## What to work on:
Wherever the string "Charging" appears in the records, return the line that holds it.
== Source records ==
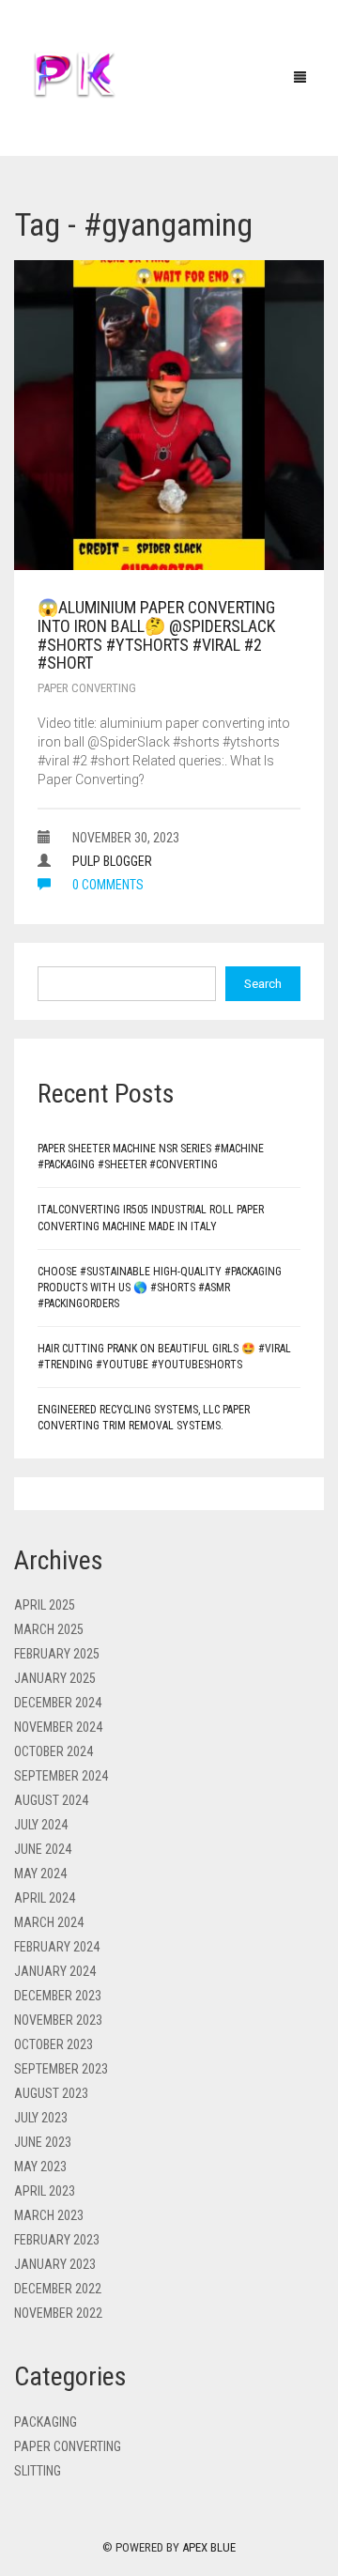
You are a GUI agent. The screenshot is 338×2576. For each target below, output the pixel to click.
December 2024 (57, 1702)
===
== Source records ==
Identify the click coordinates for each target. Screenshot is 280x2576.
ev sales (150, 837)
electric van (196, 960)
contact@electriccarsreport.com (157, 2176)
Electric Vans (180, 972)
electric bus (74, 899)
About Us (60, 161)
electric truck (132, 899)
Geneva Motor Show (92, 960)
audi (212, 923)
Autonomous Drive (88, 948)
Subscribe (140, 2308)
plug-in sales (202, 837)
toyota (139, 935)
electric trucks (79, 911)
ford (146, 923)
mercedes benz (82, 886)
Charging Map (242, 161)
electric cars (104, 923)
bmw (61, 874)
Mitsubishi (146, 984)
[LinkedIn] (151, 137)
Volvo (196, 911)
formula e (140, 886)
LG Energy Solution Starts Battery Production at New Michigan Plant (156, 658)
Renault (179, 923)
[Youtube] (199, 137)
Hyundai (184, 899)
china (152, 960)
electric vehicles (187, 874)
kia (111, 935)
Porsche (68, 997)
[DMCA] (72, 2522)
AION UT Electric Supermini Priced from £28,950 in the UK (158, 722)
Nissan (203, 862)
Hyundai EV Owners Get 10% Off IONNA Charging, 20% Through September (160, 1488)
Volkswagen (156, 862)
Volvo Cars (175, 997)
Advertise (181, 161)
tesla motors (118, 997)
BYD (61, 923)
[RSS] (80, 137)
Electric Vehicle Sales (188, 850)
===
## Exercise solution:
Charging Map (242, 161)
Hyundai EV Owners Get 10% Off IONNA Charging, 20% Through September (160, 1488)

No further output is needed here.